‘Unprecedented’ Lofoten Declaration Demands Managed Decline of Fossil Fuel Industry

As climate scientists stress that climate change has contributed to the enormous size and strength of recent storms including Hurricane Irma, which has killed at least ten people in the Caribbean and left the island of Barbuda “uninhabitable” as it heads toward Florida, a coalition of more than 220 organizations called for a “managed decline of fossil fuel production” on Thursday, with an immediate end to new oil, gas, and coal development.

Read the full article by Julia Conley, published by Common Dreams on 07/9/17, at https://www.commondreams.org/news/2017/09/07/unprecedented-lofoten-declaration-demands-managed-decline-fossil-fuel-industry

The full text of the Lofoten Declaration is below.

We have mixed feelings about the Lofoten declaration. In some ways it is excellent. It calls for ‘immediate and ambitious action to stop exploration and expansion of fossil fuel projects and manage the decline of existing production’ and notes that ‘the carbon embedded in existing fossil fuel production will take us far beyond safe climate limits’ and ‘many existing projects will need to be phased-out faster than their natural decline.’

If we assume the call is for nations and states to ban any new coal, oil, and gas projects, this is a very welcome shift to seeking blanket bans explicitly on climate grounds rather than any piecemeal opposition to individual projects based on a variety of environmental issues.

However, the suggested timeline for phasing out existing production, ‘a full transition away from fossil fuels will take decades’, belies the urgency of tackling the climate emergency. The declaration talks about achieving Paris climate goals, which are far from adequate for restoring a safe climate. It refers to a ‘low carbon future’, but we need a net-zero carbon future plus carbon drawdown to restore a safe climate.

Having said all that, the Lofoten Declaration is an important document in that it raises the expectation that nations and states can, should, and hopefully will stop digging us into a deeper climate hole and will ban all new fossil fuel projects.

You can sign the petition calling for No More Bad Investments in SA at https://www.cedamia.org/sa-nmbi-sign/


Climate Leadership Requires a Managed Decline of Fossil Fuel Production

Global climate change is a crisis of unprecedented scale, and it will take unprecedented action to avoid the worst consequences of our dependence on oil, coal, and gas. Equally as critical as reducing demand and emissions is the need for immediate and ambitious action to stop exploration and expansion of fossil fuel projects and manage the decline of existing production in line with what is necessary to achieve the Paris climate goals.

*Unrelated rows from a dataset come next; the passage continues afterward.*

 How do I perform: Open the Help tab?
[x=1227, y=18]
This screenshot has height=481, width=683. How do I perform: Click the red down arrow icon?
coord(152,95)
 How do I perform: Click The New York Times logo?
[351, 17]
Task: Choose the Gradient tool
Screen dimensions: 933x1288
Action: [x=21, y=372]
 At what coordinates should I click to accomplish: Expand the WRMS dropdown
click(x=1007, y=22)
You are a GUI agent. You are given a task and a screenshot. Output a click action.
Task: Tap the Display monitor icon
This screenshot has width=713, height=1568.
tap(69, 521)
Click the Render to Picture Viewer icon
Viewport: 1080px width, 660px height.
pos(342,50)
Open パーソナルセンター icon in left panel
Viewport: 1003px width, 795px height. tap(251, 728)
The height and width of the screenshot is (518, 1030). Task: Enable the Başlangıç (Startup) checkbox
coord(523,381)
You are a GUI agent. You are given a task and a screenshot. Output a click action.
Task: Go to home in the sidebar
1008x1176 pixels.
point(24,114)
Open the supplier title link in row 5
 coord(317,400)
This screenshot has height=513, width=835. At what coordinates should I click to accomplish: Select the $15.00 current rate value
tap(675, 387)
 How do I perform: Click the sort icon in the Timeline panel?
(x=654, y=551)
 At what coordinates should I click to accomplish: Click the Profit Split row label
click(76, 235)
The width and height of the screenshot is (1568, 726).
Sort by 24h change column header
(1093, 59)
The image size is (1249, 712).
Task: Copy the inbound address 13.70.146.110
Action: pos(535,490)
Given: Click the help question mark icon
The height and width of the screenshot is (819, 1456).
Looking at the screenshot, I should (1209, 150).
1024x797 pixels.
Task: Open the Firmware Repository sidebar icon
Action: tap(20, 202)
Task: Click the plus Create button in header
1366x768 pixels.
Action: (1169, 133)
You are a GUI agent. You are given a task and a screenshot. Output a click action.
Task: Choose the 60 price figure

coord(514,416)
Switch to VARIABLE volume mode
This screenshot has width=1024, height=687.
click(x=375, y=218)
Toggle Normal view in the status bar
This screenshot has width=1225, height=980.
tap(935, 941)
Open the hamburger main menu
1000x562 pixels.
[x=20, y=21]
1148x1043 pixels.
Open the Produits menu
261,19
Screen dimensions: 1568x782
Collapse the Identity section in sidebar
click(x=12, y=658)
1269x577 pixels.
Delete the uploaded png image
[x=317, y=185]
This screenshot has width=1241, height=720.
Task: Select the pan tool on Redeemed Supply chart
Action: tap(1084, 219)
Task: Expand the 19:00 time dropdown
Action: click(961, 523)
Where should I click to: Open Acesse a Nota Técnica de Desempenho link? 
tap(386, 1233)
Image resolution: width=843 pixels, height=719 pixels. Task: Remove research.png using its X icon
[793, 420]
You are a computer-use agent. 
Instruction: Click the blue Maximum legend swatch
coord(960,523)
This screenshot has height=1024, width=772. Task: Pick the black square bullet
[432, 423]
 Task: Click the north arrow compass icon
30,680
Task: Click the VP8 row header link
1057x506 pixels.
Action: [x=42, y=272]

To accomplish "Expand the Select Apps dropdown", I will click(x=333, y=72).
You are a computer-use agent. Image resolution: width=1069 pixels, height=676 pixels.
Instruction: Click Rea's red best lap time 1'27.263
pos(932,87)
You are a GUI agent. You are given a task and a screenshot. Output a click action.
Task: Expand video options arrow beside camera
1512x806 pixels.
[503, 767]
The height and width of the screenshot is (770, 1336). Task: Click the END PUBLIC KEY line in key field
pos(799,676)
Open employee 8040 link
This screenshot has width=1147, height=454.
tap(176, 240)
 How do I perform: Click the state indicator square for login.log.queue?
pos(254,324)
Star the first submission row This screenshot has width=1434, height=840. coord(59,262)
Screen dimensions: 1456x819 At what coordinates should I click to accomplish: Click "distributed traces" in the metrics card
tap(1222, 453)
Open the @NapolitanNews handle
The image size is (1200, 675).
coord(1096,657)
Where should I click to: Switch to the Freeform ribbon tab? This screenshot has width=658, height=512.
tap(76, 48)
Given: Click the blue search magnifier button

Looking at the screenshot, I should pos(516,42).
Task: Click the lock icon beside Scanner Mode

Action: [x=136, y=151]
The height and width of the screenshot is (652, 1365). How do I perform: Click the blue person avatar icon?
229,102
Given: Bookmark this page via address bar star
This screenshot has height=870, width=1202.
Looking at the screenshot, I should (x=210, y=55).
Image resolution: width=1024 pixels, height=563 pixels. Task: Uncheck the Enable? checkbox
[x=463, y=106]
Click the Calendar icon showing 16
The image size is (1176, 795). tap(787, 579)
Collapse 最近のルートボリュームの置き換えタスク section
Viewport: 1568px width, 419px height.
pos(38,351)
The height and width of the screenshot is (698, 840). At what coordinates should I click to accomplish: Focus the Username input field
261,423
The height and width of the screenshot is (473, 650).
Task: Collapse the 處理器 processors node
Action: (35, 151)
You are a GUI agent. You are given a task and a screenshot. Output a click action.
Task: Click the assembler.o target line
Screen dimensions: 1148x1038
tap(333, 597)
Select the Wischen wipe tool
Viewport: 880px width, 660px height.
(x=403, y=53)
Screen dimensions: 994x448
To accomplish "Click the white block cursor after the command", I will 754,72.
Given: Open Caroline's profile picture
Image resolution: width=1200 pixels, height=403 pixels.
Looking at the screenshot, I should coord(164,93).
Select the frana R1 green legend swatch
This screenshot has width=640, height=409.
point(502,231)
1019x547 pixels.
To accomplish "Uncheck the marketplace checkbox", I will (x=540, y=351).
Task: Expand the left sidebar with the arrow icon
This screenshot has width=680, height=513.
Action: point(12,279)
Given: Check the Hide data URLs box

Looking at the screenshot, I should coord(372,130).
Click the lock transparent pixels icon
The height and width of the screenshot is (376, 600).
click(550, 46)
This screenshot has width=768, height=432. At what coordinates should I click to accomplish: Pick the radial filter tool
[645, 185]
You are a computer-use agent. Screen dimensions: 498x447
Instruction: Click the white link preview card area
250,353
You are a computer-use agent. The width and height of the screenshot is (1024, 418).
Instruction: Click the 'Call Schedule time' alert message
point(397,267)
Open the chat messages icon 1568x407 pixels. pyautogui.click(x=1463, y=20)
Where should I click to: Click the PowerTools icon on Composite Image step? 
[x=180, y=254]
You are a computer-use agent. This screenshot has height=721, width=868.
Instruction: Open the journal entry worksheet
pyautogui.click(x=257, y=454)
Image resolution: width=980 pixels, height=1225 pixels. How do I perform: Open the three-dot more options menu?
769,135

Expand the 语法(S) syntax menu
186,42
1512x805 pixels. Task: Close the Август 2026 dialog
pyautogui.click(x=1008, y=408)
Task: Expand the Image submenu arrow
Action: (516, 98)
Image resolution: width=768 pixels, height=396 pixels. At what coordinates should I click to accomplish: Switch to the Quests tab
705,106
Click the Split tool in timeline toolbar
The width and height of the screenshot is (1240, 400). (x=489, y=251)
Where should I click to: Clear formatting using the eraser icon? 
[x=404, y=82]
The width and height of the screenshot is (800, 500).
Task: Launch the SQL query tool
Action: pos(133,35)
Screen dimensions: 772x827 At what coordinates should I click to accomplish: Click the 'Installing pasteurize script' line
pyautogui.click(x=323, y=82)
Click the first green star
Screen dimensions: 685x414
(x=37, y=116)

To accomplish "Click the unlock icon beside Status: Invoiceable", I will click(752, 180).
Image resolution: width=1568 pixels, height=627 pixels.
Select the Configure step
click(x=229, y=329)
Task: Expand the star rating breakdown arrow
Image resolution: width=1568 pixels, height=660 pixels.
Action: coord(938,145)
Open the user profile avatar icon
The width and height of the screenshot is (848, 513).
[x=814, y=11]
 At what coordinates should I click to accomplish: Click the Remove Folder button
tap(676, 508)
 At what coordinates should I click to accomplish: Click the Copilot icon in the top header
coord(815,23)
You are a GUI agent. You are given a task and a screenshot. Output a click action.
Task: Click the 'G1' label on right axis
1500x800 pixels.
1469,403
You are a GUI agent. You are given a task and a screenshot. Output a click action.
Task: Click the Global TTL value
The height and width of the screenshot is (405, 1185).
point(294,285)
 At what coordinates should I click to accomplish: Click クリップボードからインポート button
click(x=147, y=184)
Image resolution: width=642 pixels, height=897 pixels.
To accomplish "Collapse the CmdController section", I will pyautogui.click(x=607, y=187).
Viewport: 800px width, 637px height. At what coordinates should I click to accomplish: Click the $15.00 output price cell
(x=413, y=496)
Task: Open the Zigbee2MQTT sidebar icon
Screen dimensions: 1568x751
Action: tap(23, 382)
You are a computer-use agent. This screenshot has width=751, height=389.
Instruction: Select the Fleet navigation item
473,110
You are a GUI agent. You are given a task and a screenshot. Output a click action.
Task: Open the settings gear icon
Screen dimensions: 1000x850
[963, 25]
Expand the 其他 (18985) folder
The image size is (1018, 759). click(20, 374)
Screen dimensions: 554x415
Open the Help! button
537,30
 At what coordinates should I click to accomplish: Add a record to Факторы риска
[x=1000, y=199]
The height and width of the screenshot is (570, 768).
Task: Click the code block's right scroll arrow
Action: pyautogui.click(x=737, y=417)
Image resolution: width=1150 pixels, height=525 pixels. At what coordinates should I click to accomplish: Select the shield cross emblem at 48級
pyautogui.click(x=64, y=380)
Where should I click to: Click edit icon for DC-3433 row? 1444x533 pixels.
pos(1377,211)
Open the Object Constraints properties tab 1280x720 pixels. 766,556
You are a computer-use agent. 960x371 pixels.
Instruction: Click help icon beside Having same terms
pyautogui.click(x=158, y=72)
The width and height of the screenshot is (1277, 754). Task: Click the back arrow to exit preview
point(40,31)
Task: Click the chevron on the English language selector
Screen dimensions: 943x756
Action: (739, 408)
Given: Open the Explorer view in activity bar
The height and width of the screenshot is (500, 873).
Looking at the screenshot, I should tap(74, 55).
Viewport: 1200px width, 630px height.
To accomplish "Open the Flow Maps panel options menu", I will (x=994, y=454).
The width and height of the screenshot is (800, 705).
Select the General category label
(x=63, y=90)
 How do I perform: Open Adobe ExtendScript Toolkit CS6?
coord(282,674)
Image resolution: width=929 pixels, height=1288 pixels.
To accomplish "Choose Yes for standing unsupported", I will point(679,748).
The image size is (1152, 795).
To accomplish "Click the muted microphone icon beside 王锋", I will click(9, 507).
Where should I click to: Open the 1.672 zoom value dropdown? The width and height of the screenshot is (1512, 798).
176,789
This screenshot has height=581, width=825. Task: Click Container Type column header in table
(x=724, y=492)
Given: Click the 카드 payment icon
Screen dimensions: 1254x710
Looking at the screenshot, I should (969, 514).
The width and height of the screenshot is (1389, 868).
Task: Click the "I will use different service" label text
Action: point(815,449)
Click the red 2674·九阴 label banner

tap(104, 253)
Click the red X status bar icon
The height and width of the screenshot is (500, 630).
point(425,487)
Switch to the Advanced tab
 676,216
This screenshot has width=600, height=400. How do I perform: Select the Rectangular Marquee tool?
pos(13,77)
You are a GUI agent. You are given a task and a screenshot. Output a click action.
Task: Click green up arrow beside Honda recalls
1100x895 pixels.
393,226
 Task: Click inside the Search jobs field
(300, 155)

Clean, safe, and renewable fuels are already redefining how we see energy and it is time for nations to fully embrace 21st century energy and phase out fossil fuels.

The Lofoten Declaration affirms that it is the urgent responsibility and moral obligation of wealthy fossil fuel producers to lead in putting an end to fossil fuel development and to manage the decline of existing production.

We stand in solidarity with, and offer our full support for, the growing wave of impacted communities around the world who are taking action to defend and protect their lives and livelihoods in the face of fossil fuel extraction and climate change. It is a priority to elevate these efforts. Frontline communities are the leaders we must look to as we all work together for a safer future.

A global transition to a low carbon future is already well underway. Continued expansion of oil, coal, and gas is only serving to hinder the inevitable transition while at the same time exacerbating conflicts, fuelling corruption, threatening biodiversity, clean water and air, and infringing on the rights of Indigenous Peoples and vulnerable communities.

Energy access and demand are and must now be met fully through the clean energies of the 21st century. Assertions that new fossil fuels are needed for this transformation are not only inaccurate; they also undermine the speed and penetration of clean energy.

We recognize that a full transition away from fossil fuels will take decades, but also, that this shift is an opportunity more than a burden. We are in a deep hole with climate. We must begin by not digging ourselves any deeper.

Research shows that the carbon embedded in existing fossil fuel production will take us far beyond safe climate limits. Thus, not only are new exploration and new production incompatible with limiting global warming to well below 2ºC (and as close to 1.5ºC as possible), but many existing projects will need to be phased-out faster than their natural decline.

This task should be first addressed by countries, regions, and corporate actors who are best positioned in terms of wealth and capacity to undergo an ambitious just transition away from fossil fuel production. In particular, leadership must come from countries that are high-income, have benefitted from fossil fuel extraction, and that are historically responsible for significant emissions.

We call on these governments and companies to recognize that continued fossil fuel exploration and production without a managed decline and a just transition is irreconcilable with meaningful climate action. We also note that there are tremendous leadership opportunities for these countries to demonstrate that moving beyond oil, coal, and gas – both demand and production – is not only possible, but can be done while protecting workers, communities, and economies.

About the Declaration

The Lofoten Declaration was written in August 2017 at a gathering in the Lofoten Islands of Norway of academics, analysts, and activists, all of whom recognize that globally we have a window of opportunity to limit the expansion of the oil and gas industry, in order to achieve the Paris climate goals. We invite other organisations worldwide to join the call.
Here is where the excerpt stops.